El camino estaba transitado de francotiradores dispuestos a volar los débiles puentes que entonces comenzaban a levantarse entre las dos Españas pero, excepto los saboteadores de extrema derecha, todos (o casi todos, a Fraga le costó más tiempo llegar), tenían clara la meta. En medio de la balacera de aquella incertidumbre uno de los que siempre supieron dónde estaba el final fue Adolfo Suárez. Su vocación de cambio -discutida en los primeros meses de su mandato, indiscutible después a la vista de los hechos- fue decisiva en el desmantelamiento del franquismo y en el aterrizaje de la Democracia.
Esta actitud de decidido y decisivo impulso democrático es lo que los españoles le hemos reconocido en su adiós definitivo. España es un país que paga tarde- y por tanto mal- a quien le sirve bien. La generosidad nunca ha encontrado acomodo en el alma de un pueblo que siempre desconfía del vecino y al que siempre culpabiliza si asume cualquier parcela de liderazgo. Da igual que sea en la comunidad de vecinos, el club de futbol del barrio o la presidencia del Gobierno: el servicio a los demás siempre es sospechoso.
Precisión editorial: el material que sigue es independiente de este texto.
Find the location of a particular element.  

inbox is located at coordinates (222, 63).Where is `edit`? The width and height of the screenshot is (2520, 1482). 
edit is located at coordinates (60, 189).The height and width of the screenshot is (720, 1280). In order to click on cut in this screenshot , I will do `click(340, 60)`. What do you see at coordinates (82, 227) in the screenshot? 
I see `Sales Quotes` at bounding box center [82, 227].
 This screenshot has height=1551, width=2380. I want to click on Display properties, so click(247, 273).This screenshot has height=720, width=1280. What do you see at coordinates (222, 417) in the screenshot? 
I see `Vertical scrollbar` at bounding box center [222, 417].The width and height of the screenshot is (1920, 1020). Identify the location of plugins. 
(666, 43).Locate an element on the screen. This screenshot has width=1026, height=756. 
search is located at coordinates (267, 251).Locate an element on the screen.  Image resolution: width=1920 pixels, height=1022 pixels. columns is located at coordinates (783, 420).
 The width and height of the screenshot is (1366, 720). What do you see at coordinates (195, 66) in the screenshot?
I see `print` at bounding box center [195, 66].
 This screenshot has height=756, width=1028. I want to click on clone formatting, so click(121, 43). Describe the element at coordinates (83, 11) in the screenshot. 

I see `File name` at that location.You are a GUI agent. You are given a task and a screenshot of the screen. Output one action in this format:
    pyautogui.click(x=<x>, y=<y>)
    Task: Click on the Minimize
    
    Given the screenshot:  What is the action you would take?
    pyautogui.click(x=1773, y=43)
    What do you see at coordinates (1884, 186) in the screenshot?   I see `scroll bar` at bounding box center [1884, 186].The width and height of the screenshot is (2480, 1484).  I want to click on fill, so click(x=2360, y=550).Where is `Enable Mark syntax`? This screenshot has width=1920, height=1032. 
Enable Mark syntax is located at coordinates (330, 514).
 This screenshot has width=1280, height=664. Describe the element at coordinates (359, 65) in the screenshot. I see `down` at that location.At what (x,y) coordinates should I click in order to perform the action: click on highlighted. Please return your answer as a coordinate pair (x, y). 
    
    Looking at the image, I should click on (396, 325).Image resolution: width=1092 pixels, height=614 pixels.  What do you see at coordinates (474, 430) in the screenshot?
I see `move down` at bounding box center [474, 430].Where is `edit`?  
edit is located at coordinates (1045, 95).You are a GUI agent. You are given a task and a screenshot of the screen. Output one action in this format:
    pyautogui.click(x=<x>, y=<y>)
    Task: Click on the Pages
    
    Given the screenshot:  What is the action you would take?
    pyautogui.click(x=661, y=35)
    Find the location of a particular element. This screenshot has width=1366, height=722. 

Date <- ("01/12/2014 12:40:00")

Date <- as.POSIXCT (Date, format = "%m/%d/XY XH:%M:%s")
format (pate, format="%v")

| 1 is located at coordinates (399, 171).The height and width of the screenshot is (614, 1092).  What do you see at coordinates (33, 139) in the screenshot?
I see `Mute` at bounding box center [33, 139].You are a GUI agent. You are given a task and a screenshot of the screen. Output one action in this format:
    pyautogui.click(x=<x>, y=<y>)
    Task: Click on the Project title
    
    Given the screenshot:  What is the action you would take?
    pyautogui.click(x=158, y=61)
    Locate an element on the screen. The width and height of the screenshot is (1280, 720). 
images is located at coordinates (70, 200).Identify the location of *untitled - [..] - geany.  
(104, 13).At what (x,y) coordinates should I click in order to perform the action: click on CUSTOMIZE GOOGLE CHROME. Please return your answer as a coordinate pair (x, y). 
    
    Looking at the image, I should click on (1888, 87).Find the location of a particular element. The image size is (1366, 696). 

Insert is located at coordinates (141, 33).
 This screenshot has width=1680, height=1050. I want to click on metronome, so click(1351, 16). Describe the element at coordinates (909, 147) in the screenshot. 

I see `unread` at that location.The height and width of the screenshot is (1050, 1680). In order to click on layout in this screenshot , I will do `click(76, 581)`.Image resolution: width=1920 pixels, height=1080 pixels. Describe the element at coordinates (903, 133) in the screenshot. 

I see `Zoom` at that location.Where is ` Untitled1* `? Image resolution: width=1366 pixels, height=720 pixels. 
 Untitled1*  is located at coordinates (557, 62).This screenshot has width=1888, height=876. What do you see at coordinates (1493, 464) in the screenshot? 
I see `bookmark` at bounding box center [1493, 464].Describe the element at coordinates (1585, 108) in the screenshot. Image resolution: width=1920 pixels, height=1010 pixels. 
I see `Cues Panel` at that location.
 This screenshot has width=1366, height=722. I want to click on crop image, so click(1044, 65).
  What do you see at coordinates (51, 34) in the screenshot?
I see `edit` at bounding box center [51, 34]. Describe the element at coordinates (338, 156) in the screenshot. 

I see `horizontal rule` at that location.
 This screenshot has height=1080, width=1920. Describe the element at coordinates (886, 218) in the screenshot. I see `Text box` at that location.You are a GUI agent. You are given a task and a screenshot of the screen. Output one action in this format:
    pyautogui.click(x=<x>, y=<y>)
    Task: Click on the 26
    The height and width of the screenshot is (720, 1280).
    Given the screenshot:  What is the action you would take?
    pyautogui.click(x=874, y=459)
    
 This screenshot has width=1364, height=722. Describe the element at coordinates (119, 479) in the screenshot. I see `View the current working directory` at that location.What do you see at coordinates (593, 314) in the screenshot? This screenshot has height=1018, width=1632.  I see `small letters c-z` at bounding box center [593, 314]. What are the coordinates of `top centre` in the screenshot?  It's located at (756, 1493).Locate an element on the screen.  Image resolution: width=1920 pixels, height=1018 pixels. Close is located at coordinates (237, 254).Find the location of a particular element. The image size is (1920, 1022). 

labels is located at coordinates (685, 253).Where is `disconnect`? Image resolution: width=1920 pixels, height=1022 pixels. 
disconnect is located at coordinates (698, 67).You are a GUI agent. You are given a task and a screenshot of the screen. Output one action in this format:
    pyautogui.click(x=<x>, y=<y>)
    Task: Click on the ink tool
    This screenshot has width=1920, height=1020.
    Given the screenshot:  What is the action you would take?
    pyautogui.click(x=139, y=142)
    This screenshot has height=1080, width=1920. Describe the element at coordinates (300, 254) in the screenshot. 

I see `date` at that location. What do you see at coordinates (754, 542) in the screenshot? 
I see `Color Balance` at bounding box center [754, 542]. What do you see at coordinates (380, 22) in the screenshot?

Suárez no fue una excepción y los que el martes le despedían con emoción sincera desde la Puerta de los Leones del Congreso, son los mismos- políticos, estamento militar y medios de comunicación- que, treinta y cuatro años antes, instigaron y participaron en su cacería. En España la relación entre gobierno, oposición y periodistas está marcada por un concepto tribal que aniquila la razón y oscurece el entendimiento.
En cualquier caso (y aunque tarde) la reflexión sobre la desmesura cometida debe ser saludada con la esperanza de que, algún día y ojalá más pronto que tarde, acabaremos dándonos cuenta del error y quizá a partir de entonces no habrá que esperar a que sea en la muerte donde nazca el sentimiento noble del reconocimiento.
Pero junto a la satisfacción que produce el pago de una deuda de gratitud aplazada, hay otra circunstancia extraordinariamente relevante en el luto por el ex presidente. No sé si la clase política habrá reparado en ello pero, si no lo han hecho, es que están ciegos o condenados al pudridero de lo inservible. Porque lo que el pueblo español les ha gritado desde el silencio ha sido la exigencia de volver a la búsqueda de consensos sobre cuestiones vitales para nuestro futuro. En el elogio a Suárez lo que subyace es la reivindicación de una forma de “hacer política” en la que prime el entendimiento por encima de la permanente teatralización del desencuentro.